=== WORK INSTRUCTION ===
Starting at the first line of the data and ending at the line with "Camera screen (558, 331)", copy each line exactly. Include both of those lines, but no pictures.

=== RECORDS SUPPLIED ===

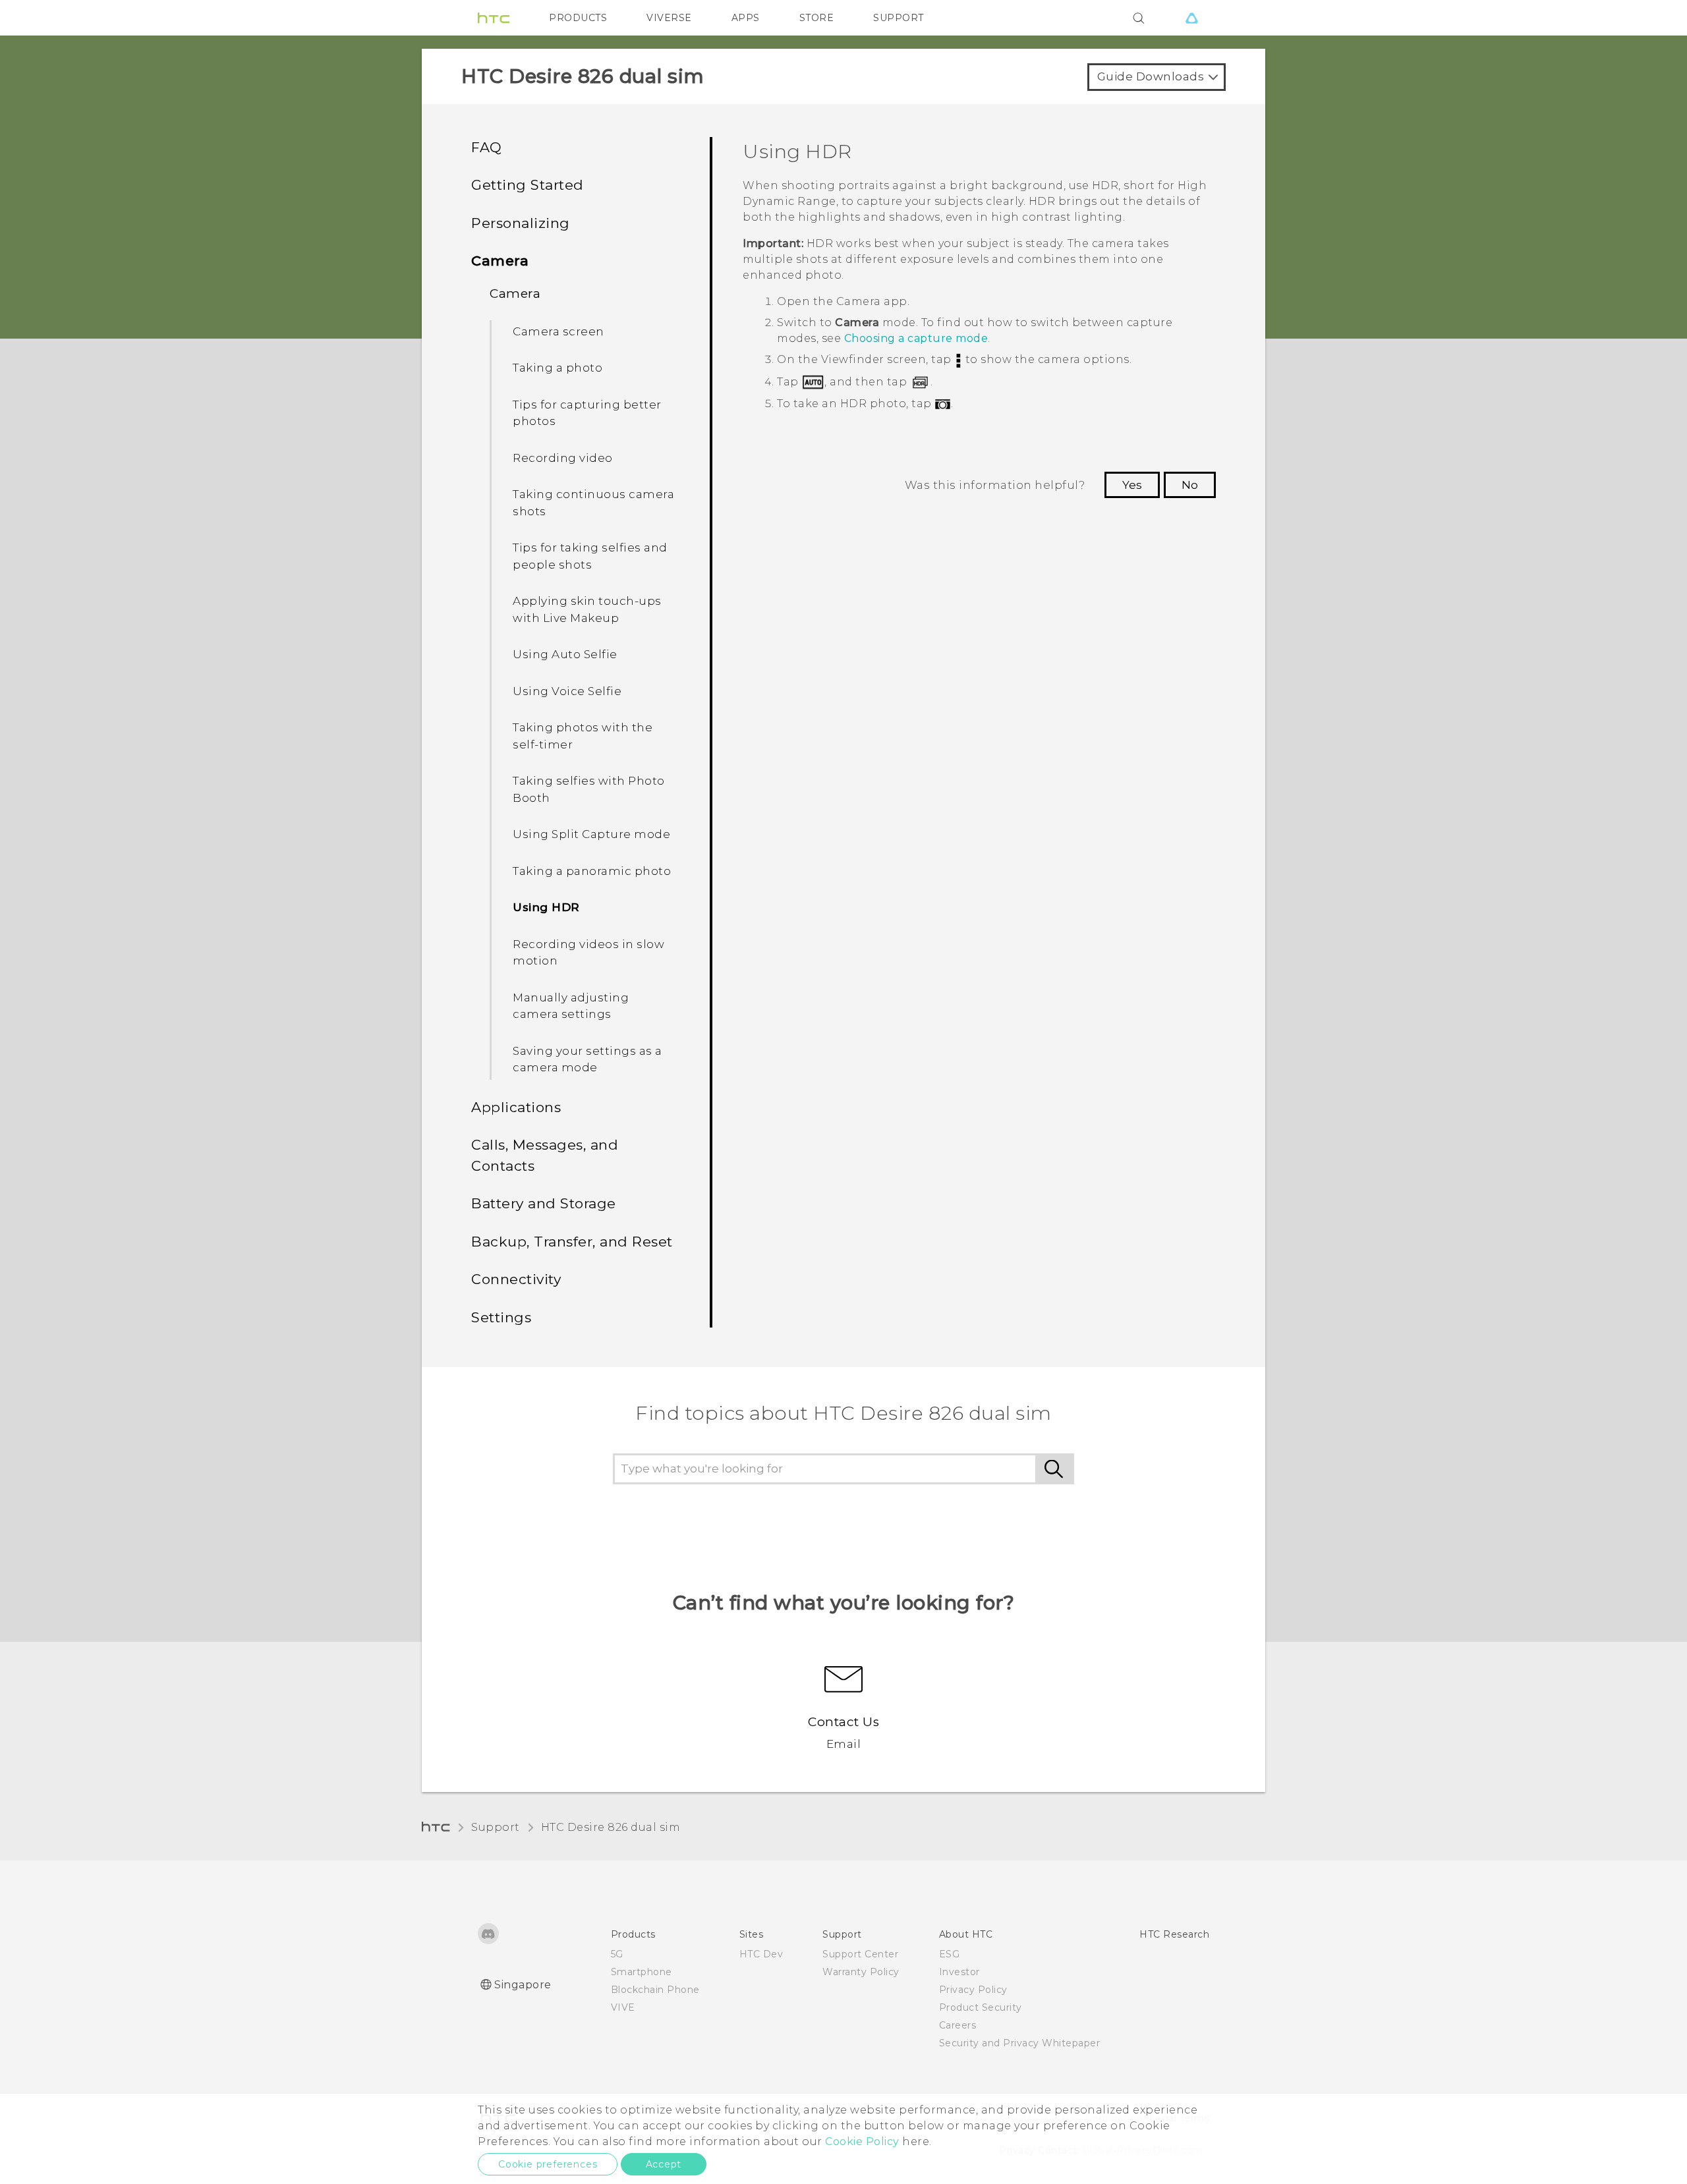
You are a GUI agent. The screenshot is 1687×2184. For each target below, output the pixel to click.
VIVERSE (669, 18)
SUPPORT (898, 18)
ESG (949, 1954)
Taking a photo (557, 367)
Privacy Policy (973, 1990)
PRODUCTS (578, 18)
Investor (959, 1972)
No (1190, 484)
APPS (745, 18)
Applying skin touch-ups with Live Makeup (587, 609)
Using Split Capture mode (591, 834)
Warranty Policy (861, 1972)
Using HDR (546, 907)
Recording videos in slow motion (588, 953)
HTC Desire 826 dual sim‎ (611, 1827)
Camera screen (558, 331)
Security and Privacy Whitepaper (1020, 2043)
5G (617, 1954)
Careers (958, 2025)
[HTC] (493, 18)
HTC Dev (761, 1954)
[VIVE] (1191, 18)
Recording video (563, 457)
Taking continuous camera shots (593, 503)
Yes (1132, 484)
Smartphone (641, 1972)
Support (495, 1827)
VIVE (623, 2007)
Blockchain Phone (655, 1990)
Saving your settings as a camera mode (587, 1059)
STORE (816, 18)
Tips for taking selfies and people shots (590, 556)
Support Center (860, 1954)
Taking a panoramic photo (592, 871)
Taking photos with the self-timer (582, 736)
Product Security (980, 2007)
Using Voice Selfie (567, 691)
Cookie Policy (862, 2141)
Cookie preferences (547, 2164)
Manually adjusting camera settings (571, 1006)
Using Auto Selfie (565, 654)
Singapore (523, 1984)
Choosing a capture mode (916, 338)
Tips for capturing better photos (587, 413)
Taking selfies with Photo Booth (589, 789)
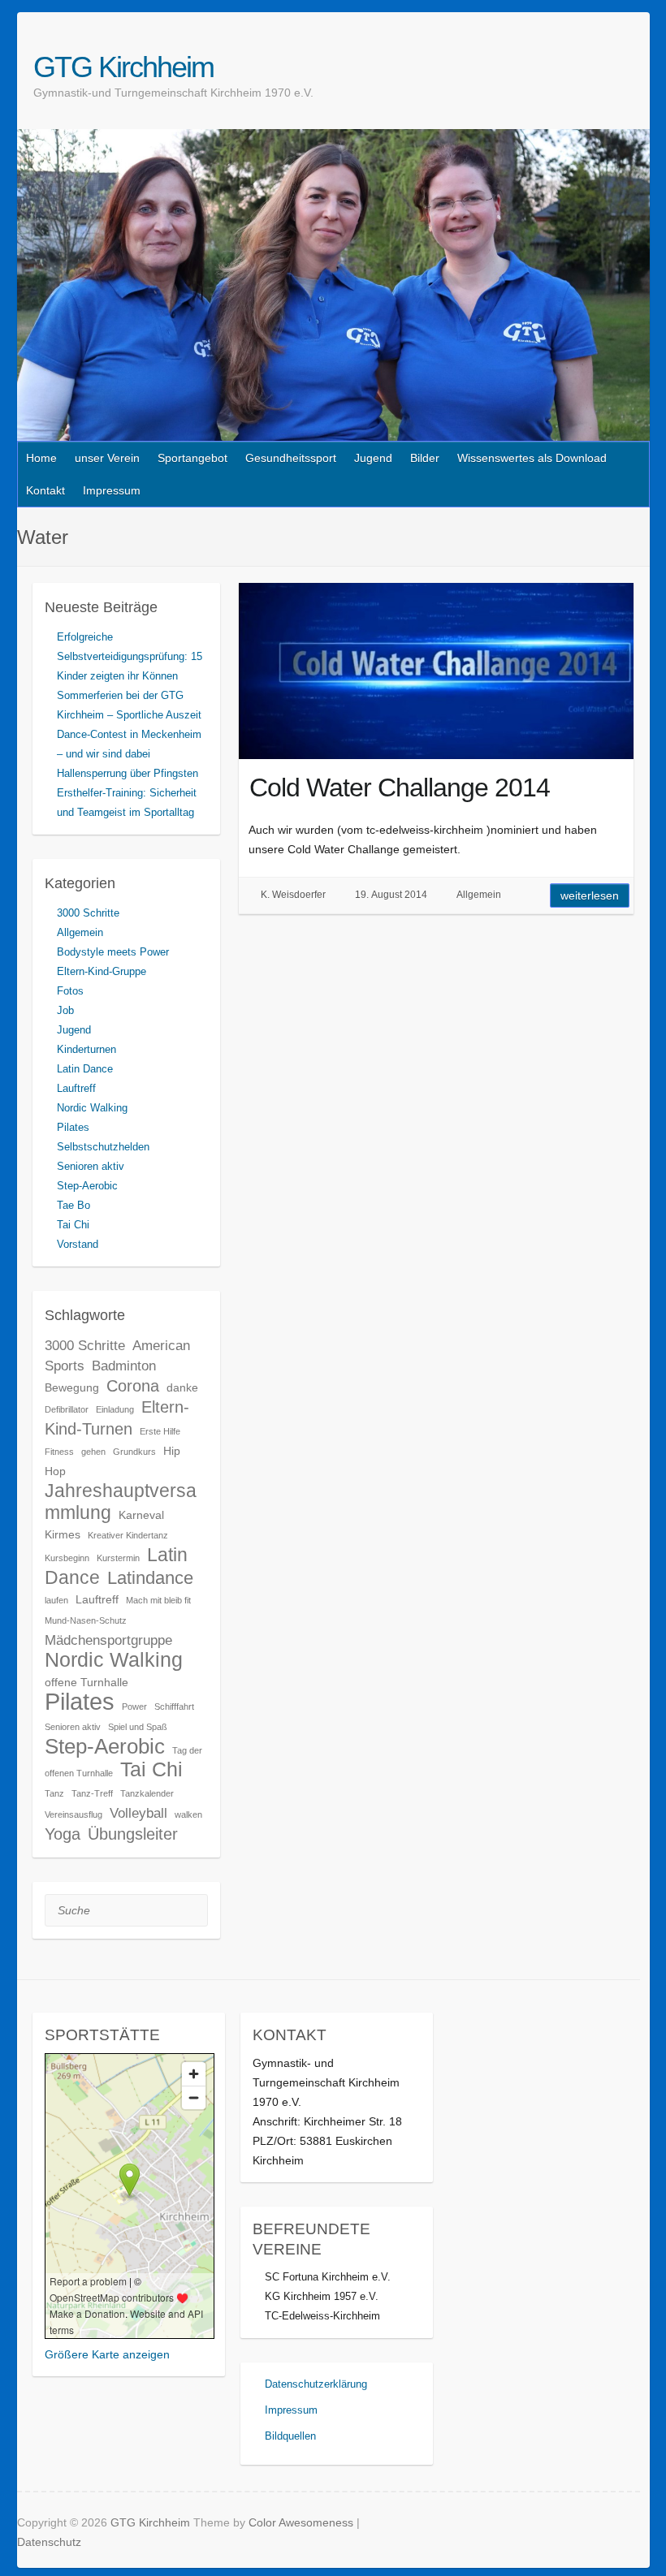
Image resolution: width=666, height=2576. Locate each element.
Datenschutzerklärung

=== RESPONSE ===
You are a GUI agent. The screenshot is 1687×2184. For each target below, output the pixel to click.
VIVERSE (669, 18)
SUPPORT (898, 18)
ESG (949, 1954)
Taking a photo (557, 367)
Privacy Policy (973, 1990)
PRODUCTS (578, 18)
Investor (959, 1972)
No (1190, 484)
APPS (745, 18)
Applying skin touch-ups with Live Makeup (587, 609)
Using Split Capture mode (591, 834)
Warranty Policy (861, 1972)
Using HDR (546, 907)
Recording videos in slow motion (588, 953)
HTC Desire 826 dual sim‎ (611, 1827)
Camera screen (558, 331)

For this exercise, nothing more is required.